**TO DO**
Do the following three statements agree with the passage below on whether there was an agreement? For each, answer yes or no and quote the deciding words of the passage. 1. The Magistrate held that the parties had contracted to freight the foods from Australia to Fiji. 2. Whether an agreement exists is judged by what the parties privately intended. 3. The appellant paid the freight in full.

··· DOCUMENT PASSAGE ···

Whether there was an agreement


[23] The Magistrate held that the parties had entered into a contract to freight the foods from Australia to Fiji and to the premises of the appellant.


[24] The existence of agreement is determined objectively on the basis of the impression by the parties’ words and actions.


[25] Traditionally, the objective evidence of agreement is the existence of an offer and corresponding acceptance. On occasions, the courts have found agreement in the absence of these criteria, particularly where there has been performance.


[26] We must first identify the existence of a binding agreement between the parties to determine whether there is a binding contract giving rise to enforceable obligations.


[27] Lord Denning stated in Storer v Manchester City Council [1974] 1 WLR 1403 at p. 1408:

“In contracts you do not look into the actual intent in a man’s mind. You look at what he said and did. A contract is formed when there is, to all outward appearances, a contract. A man cannot get out of a contract by saying: ‘I did not intend to contract,’ if by his words he has done so.”


[28] On the facts of the cause, the parties had clearly intended a binding freight contract giving rise to enforceable obligations. It is more so by what they said (via email correspondences) and did (by performance). The agreement has been performed by the parties. As agreed, the respondent did freight service and delivered the goods at the appellant’s place in Sigatoka and the appellant paid the freight although deducted for the damages.

··· GIVEN RECORDS ···

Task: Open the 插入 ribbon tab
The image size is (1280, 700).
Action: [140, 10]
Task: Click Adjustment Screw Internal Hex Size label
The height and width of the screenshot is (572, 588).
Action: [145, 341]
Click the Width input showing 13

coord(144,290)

···
··· GIVEN RECORDS ···

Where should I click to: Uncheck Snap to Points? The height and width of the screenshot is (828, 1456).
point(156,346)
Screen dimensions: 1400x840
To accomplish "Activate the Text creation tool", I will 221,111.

···
··· GIVEN RECORDS ···

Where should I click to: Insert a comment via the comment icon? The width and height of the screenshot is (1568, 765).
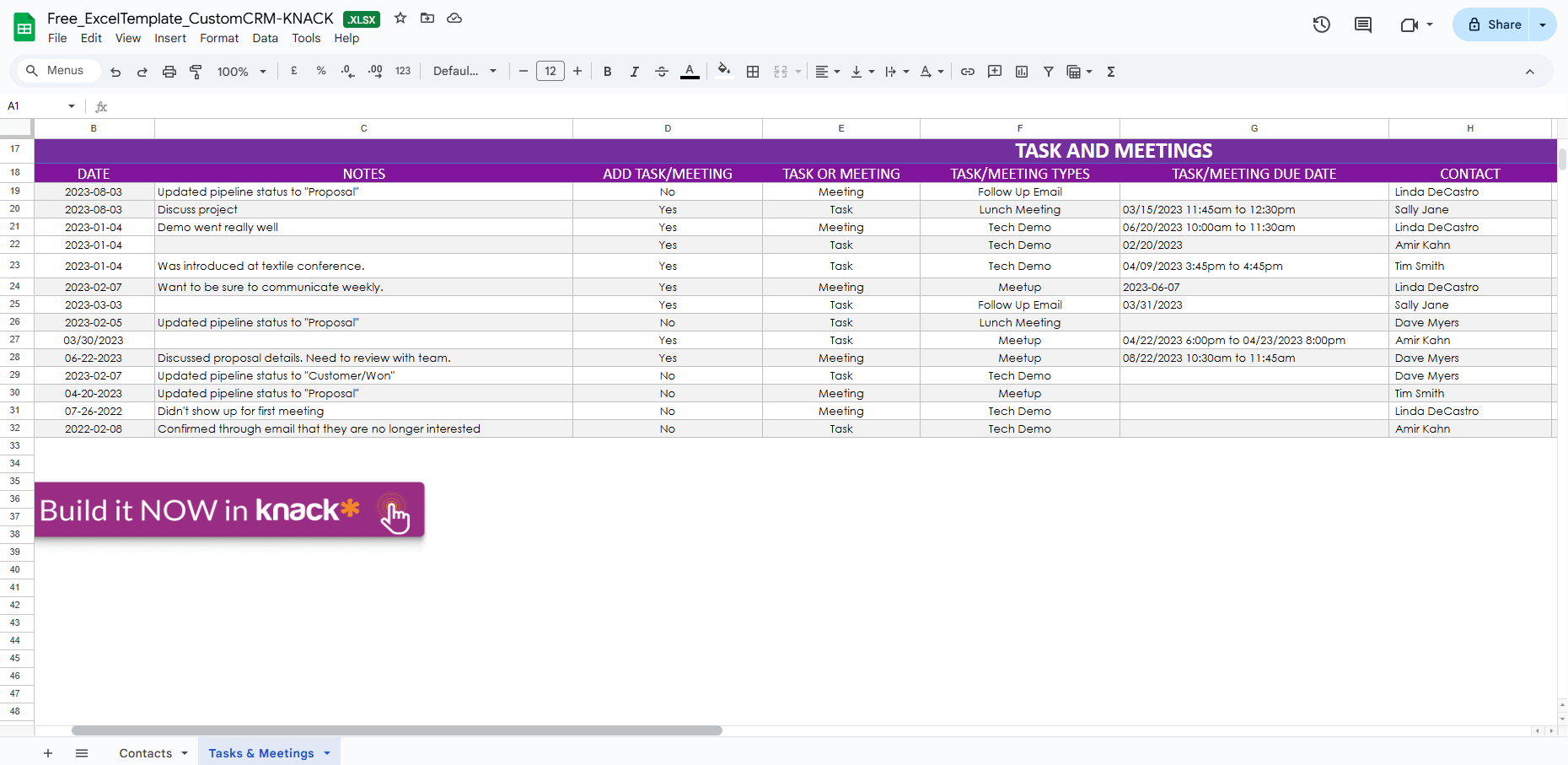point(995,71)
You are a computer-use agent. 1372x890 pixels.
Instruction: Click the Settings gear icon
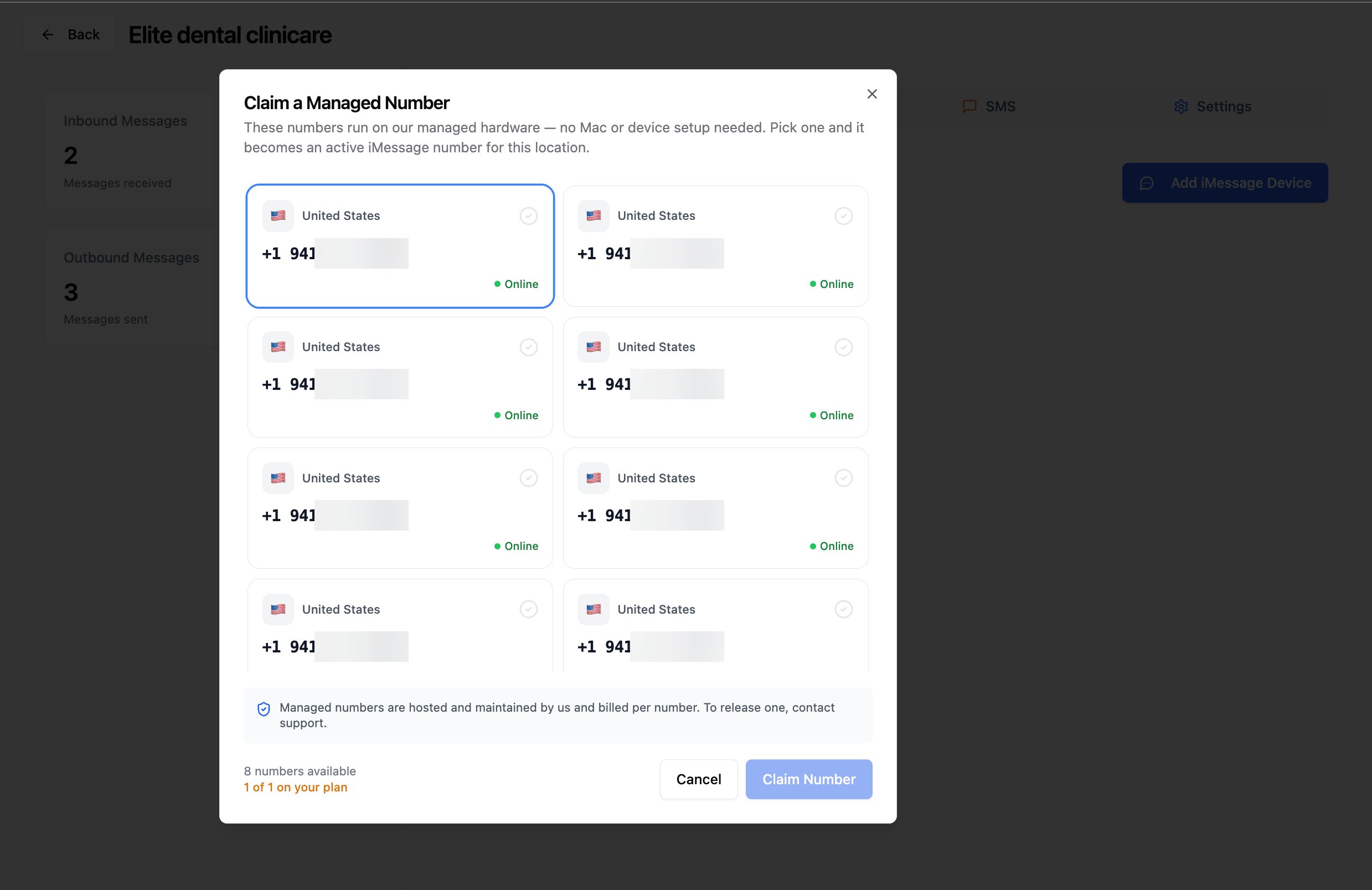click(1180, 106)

···

**ANSWER TO THE TASK**
1. Yes: "The Magistrate held that the parties had entered into a contract to freight the foods from Australia to Fiji and to the premises of the appellant."
2. No: "The existence of agreement is determined objectively on the basis of the impression by the parties’ words and actions."
3. No: "the appellant paid the freight although deducted for the damages."